How Sequoia and Andreessen may face significant losses on their 2021 Instacart investment

Sequoia Capital and Andreessen Horowitz, two prominent venture firms in Silicon Valley, are facing significant losses on their recent investment in Instacart, a grocery delivery company. The deal closed in 2021 when tech stocks were thriving.

In Instacart’s updated IPO prospectus, filed on Friday, the company announced its plan to sell shares at $28 to $30 each, valuing the company at around $10 billion at the highest end of the range.

This valuation is more than 75% lower than what Sequoia and Andreessen initially invested in early 2021. Back then, Instacart sold shares at $125 each, giving the company a valuation of $39 billion. At that time, the delivery industry was booming due to Covid shutdowns, and Instacart experienced record demand for its services.

Instacart’s finance chief, Nick Giovanni, commented, “This past year ushered in a new normal, changing the way people shop for groceries and goods,” in a press release at the time.

However, in the years following, Instacart and its investors realized that the growth during that period was far from normal. Instacart experienced a 200% surge in revenue in one quarter and sales increased almost seven times in the quarter before. The company announced plans to expand its workforce by 50% and invest more in advertising.

Mike Moritz from Sequoia, who led the investment and recently announced his departure after 38 years, said in the same press release that Instacart was “fulfilling its role as a vital service for consumers, a reliable partner for retailers, and an effective platform for advertisers.” Others, including Fidelity, T. Rowe Price, and D1 Capital Partners, also participated in the financing round.

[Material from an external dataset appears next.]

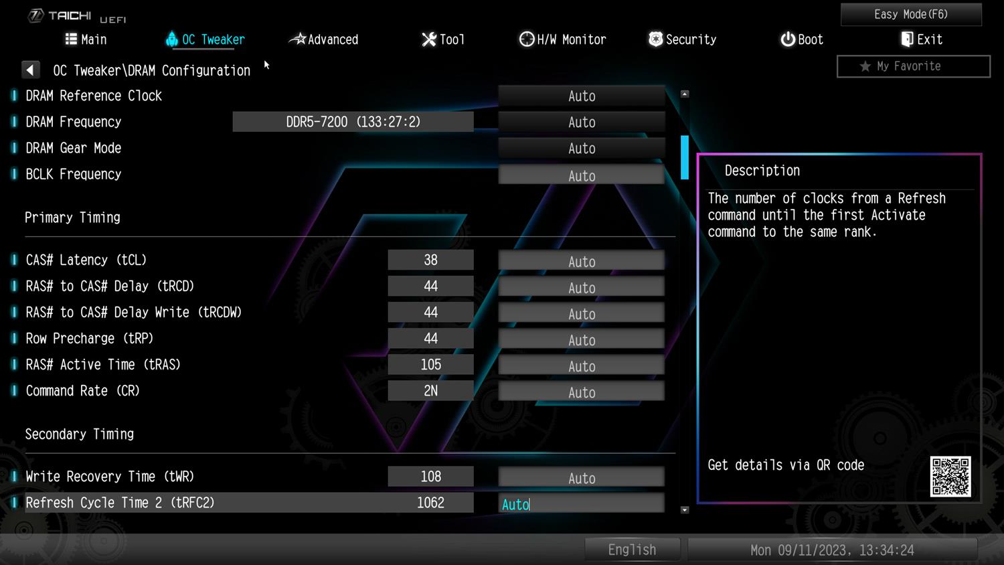
Task: Open DRAM Frequency Auto dropdown
Action: tap(581, 122)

However, with the reopening of the economy, inflation spikes, and the Federal Reserve increasing interest rates, consumers started reverting to in-person shopping on tighter budgets. Investors began demanding cash-burning companies to find a path to profitability. Last year, the Nasdaq experienced its biggest drop since the 2008 financial crisis.

Venture firms have also experienced a lack of returns from IPOs since the 2022 market collapse. This is significant because VCs invested substantial capital in 2020 and 2021, including high-valued deals in crypto and fintech.

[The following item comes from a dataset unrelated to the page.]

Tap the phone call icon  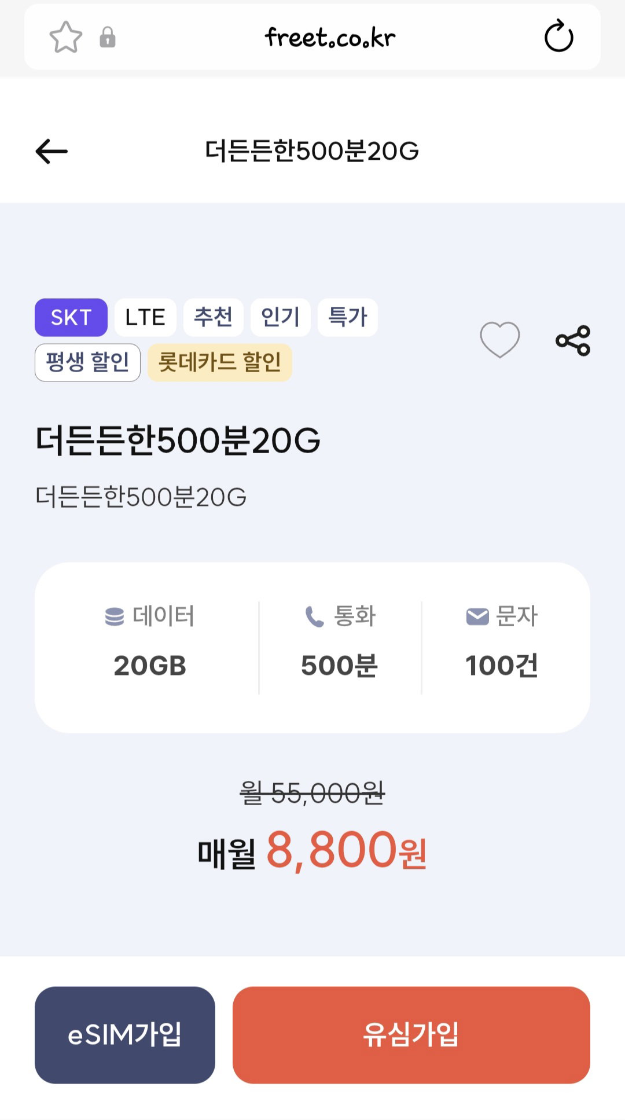point(314,616)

Despite changing market conditions, Instacart has continued its growth, albeit at a significantly slower pace. Its revenue increased by 15% in the latest quarter compared to the previous year, and operating expenses have decreased, allowing the company to turn profitable.

The larger concern from a valuation perspective is that Instacart’s $39 billion fundraising round occurred during a period of record tech IPOs and just after the successful offerings of fellow sharing-economy companies Airbnb and DoorDash.

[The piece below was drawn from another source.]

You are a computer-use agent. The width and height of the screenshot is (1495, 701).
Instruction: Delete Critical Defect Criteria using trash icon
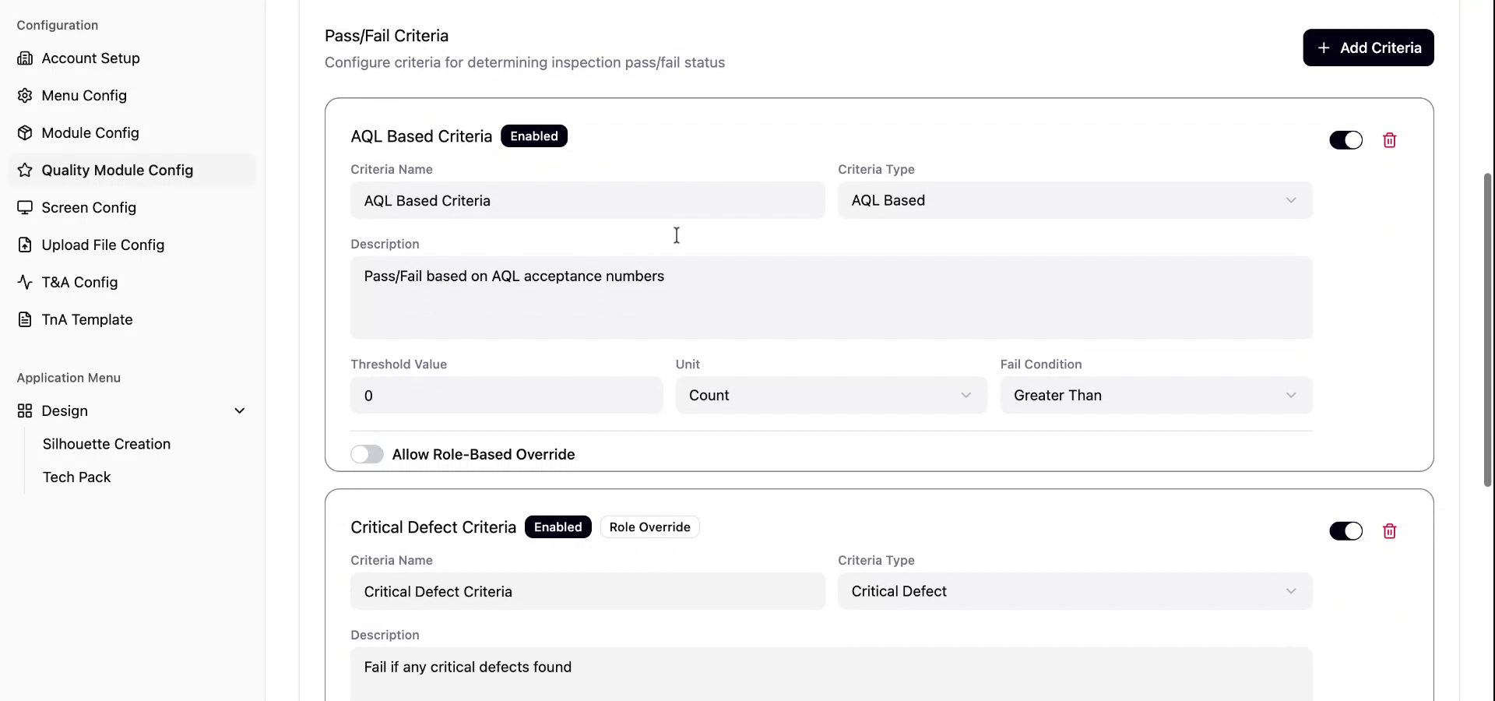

Since late 2021, there hasn’t been a noteworthy venture-backed tech IPO in the US, with only Instacart and Klaviyo recently filing to go public. While car-sharing service Turo has also filed, its initial prospectus was released in early 2022.

Fortunately for Sequoia and Andreessen, they invested in Instacart at a much lower stock price in the company’s early days. Assuming the stock price remains stable, there is still a significant opportunity for limited partners to make money. However, due to the lock-up period, the firms cannot start selling their shares until 180 days after the offering.

Sequoia holds the largest stake in Instacart, fully diluted to 15%. The 400,000 shares purchased in 2021 are just a small portion of the 51.2 million shares it owns. Overall, Sequoia has invested approximately $300 million for a stake that could be worth over $1.5 billion at the highest valuation.

Sequoia led Instacart’s Series A round in 2013 with an $8.5 million investment when the share price was only 24 cents. Andreessen led the subsequent round at $2.98, and both firms participated in the Series C and Series D rounds at $13.31 and $18.52 per share, respectively.

As Andreessen’s total ownership is below 5%, its full stake is not disclosed in the prospectus.

Representatives from Sequoia and Andreessen declined to comment on the matter.

It was not until 2020 that Instacart’s share price reached its current level following a $200 million round led by Valiant Peregrine Fund and D1. Neither Sequoia nor Andreessen participated in that round.

Even if Instacart’s IPO cannot bring its valuation near its peak during the Covid era, venture firms such as Sequoia and Andreessen are likely hoping it will revive public investor enthusiasm for new tech stocks. Arm, for example, reentered the public market on Thursday and saw a 25% increase in its debut.